Als wir uns eine Zelle in der U-Haft anschauten, die seinerzeit auch noch dafür genutzt wurde, fanden wir ein Hakenkreuz und darunter den freundlichen Hinweis, dass
Jürgen Rieger ein ganz hervorragender Anwalt für deutsche Strafgefangene sei. So etwas in der Abschiebehaft - das fanden wir als Rechtsausschuss schon relativ schwerwiegend. Die Anstaltsleitung meinte, das würde bei Gelegenheit weggemacht werden. Wir haben dann in einem Briefwechsel darauf bestanden, dass das sofort weggemacht wird, was dann auch geschah. Insoweit verwundert aber, dass dieser Fall in der Antwort auf die Anfrage überhaupt nicht aufgeführt wird, obwohl die Leitung der Justizbehörde mit diesem Vorgang befasst war. Das macht deutlich - und wir vermuten, dass das leider nur ein kleines Beispiel dafür ist -, dass vorhandene Informationen über rechtsextreme Entwicklungen und Vorfälle nicht gebündelt werden und deswegen dieser Fall bei unserer Frage nicht berücksichtigt wurde beziehungsweise die Antwort auf die Anfrage insoweit überhaupt nicht wahrheitsgemäß ist.
Worauf ich hinaus will, ist, dass man eine genaue Analyse über die rechtsextreme Entwicklung in Hamburg benötigt, um überhaupt handeln zu können. Man muss erst einmal hinsehen und nicht wegschauen, um darauf ein wirksames präventives Programm gegen Rechtsextremismus aufbauen zu können.
Um ein einfaches Beispiel zu nennen: Würde man hinsehen, würden Schulen hinsehen, würden Schulen tatsächlich wahrnehmen, dass es rechtsextreme Aktivitäten gibt, dann bestünde die Möglichkeit, eine enge Kooperation mit der Polizei zu suchen und umgekehrt. Das wäre eine ganz zentrale Möglichkeit, dass nicht nur polizeilich auf rechtsextreme Straftaten reagiert wird, sondern dass auch der Hinweis seitens der Polizei gegeben wird: "Wir haben eine regionale Häufung. Schule, schau doch einmal, ob das etwas mit Euch zu tun hat. Könnt ihr da noch intensiver arbeiten?" - Aber auch umgekehrt, dass die Schule sagt: "Wir haben hier offenkundig eine Gruppe, die ganz massiv rechtsextremen Gedanken anhängt und die wir deswegen auch als eine Gruppe sehen, die rechtsextreme Straftaten ausüben könnte." Da auf lokaler Ebene eine enge Zusammenarbeit hinzubekommen, wäre sehr wichtig.
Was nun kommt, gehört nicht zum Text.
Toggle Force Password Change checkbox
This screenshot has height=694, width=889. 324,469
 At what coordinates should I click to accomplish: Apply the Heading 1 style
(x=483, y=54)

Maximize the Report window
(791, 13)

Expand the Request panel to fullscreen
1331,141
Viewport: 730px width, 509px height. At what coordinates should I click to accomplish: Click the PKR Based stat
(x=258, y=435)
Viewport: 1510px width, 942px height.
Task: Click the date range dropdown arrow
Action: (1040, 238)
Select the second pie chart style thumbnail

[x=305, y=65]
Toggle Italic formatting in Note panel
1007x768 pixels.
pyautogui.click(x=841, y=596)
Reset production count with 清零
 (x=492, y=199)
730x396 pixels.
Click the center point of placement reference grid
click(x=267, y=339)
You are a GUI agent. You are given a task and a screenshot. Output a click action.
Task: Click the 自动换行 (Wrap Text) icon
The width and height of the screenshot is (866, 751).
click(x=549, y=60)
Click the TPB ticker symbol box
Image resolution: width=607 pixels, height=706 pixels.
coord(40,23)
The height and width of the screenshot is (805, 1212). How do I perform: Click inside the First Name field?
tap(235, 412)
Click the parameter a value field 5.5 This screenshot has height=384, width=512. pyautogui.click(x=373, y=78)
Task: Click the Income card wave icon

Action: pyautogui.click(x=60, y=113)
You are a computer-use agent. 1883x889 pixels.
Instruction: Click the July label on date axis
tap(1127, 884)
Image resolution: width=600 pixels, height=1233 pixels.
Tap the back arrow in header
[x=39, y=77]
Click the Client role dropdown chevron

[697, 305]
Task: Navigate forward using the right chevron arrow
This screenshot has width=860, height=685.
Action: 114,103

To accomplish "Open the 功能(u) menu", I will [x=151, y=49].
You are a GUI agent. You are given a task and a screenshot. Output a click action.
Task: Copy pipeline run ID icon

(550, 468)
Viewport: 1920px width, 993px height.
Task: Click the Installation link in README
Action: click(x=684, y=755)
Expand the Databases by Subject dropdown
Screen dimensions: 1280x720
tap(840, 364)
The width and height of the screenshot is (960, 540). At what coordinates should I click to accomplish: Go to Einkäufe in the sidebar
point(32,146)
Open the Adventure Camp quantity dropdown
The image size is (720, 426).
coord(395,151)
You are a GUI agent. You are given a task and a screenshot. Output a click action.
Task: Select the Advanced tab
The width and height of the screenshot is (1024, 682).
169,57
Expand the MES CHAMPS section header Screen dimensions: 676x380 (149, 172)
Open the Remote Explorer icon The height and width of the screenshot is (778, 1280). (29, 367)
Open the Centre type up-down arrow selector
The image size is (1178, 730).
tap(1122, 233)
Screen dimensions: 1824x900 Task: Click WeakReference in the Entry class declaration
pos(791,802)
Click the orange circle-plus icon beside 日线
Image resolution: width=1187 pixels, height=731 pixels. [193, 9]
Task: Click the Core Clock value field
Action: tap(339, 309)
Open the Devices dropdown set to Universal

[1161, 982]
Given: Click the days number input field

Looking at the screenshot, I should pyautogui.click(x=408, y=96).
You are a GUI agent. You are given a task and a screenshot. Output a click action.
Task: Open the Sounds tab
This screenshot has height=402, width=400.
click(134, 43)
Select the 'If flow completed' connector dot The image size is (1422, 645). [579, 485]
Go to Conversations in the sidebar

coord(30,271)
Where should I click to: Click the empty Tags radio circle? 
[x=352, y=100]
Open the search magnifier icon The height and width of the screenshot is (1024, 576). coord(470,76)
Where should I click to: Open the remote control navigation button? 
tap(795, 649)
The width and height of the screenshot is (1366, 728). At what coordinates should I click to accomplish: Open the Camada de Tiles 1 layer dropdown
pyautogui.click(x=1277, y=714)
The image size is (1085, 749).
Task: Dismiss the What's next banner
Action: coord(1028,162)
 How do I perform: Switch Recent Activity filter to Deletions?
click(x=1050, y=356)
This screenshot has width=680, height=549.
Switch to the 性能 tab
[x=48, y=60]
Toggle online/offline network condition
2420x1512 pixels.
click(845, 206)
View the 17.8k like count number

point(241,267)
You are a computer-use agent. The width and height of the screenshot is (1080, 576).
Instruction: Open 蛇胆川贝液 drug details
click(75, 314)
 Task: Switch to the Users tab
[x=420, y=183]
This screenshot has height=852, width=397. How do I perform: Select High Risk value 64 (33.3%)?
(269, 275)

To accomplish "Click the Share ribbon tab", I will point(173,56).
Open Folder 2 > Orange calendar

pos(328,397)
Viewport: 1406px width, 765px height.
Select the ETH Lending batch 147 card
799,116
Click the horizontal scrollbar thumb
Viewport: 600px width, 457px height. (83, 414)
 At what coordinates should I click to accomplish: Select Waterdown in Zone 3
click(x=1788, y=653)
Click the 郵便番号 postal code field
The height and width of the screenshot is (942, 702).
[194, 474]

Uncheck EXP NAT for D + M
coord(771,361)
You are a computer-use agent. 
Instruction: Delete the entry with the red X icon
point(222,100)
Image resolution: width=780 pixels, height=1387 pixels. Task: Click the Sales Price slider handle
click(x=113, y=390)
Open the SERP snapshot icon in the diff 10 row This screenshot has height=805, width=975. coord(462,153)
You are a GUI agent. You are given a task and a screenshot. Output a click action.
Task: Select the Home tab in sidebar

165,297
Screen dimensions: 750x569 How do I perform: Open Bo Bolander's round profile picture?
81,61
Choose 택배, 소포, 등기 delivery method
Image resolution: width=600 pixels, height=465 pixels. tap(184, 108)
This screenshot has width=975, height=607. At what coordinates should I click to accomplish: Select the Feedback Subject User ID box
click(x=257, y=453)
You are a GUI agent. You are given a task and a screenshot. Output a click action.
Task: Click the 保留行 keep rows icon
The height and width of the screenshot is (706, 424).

Insgesamt ist es notwendig, dass wir gebündelte Programme hinbekommen, die die Möglichkeiten für Prävention gegen Rechtsextremismus in den Vordergrund stellen, und dass es eine enge Zusammenarbeit gibt. Die Große Anfrage hat belegt, dass der Senat schon auf der einfachen Ebene, nämlich auf der Ebene der Analyse, noch ganz am Anfang steht.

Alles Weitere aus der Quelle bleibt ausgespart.